As if she was being watched.
Chapter 9
S hayne was halfway down the hill, windshield wipers proving ineffective against the mist and fog, when the doubt hit.
Or maybe it’d always been there, from the moment Dani had gotten out of his car. It was just a little niggling, really, but it wouldn’t go away.
She wasn’t safe.
He glanced at himself in the rearview mirror. Shook his head. “Don’t do it, man. Don’t go back.”
But what if…
Damn.
He was going back.
With a sigh, he executed a U-turn. He should have hooked up with friends.
Hit a bar.
Or a party.
There were plenty this late, and plenty that would welcome him. Michelle had been texting him all night, he’d just ignored her. She’d be thrilled to see him and would be willing to show him just how thrilled with that lush body of hers.

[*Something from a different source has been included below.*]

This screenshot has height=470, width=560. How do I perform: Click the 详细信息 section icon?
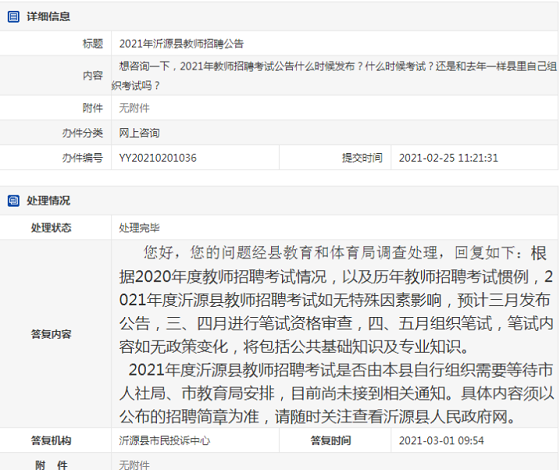coord(13,16)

And yet…that didn’t appeal, not in the least. Instead, he was heading back to a woman he hadn’t imagined he would be attracted to.

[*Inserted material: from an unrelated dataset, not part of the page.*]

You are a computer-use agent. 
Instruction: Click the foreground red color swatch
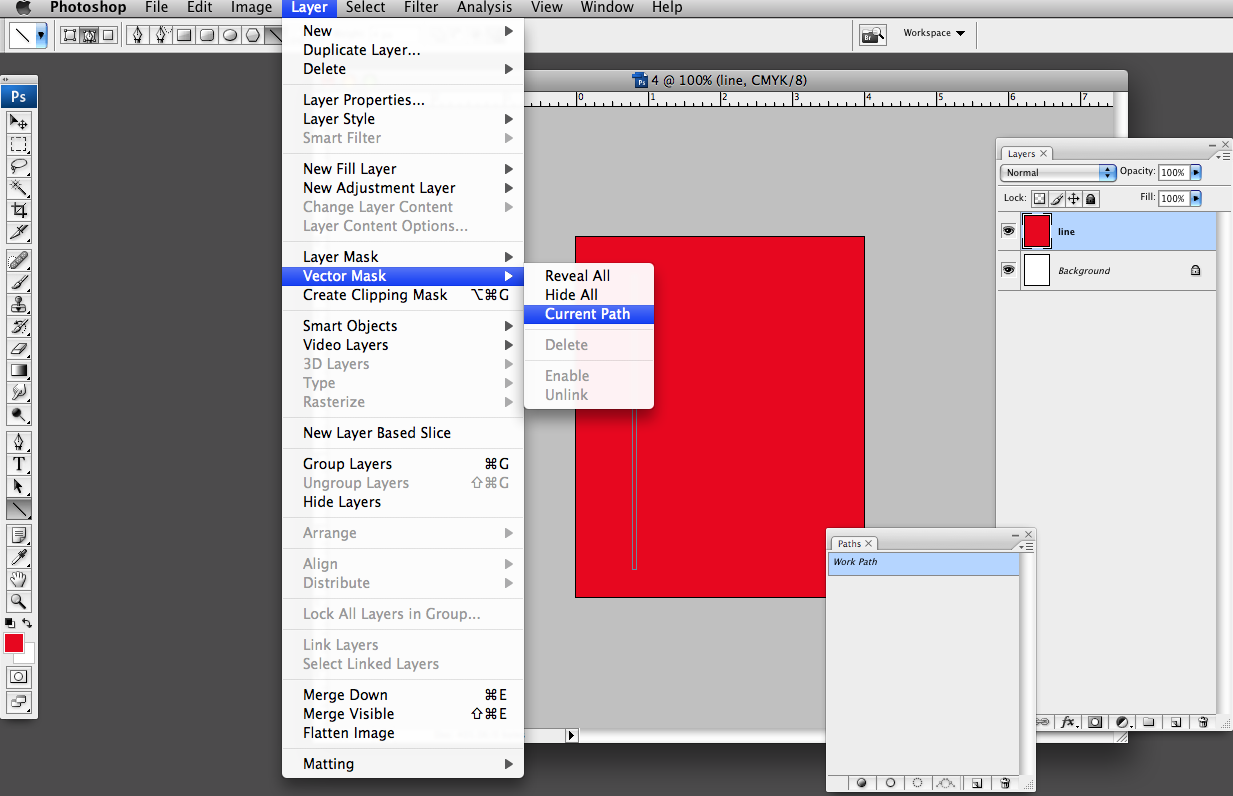(14, 643)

He’d been incredibly wrong.
Pulling back into the parking lot, he caught a flash of light. The gate. It was opening. Opening, and a figure running out into the night.
Right in front of his car.
Dani.
And as she glanced back over her shoulder behind her, he caught her pale face and the sheer terror on it as she ran from something he couldn’t see. Jerking the steering wheel, he slammed on the brakes, missing her by an inch, which did not in any way soothe the heart that had just about leapt right out of his chest. Jumping out of his car, he ran around the front toward her.
“Sorry,” she gasped as she bent over his hood, gasping for breath.
He pulled her around to face him. Her face was white as she gripped the front of his shirt in her fists. “Are you hurt?” he managed.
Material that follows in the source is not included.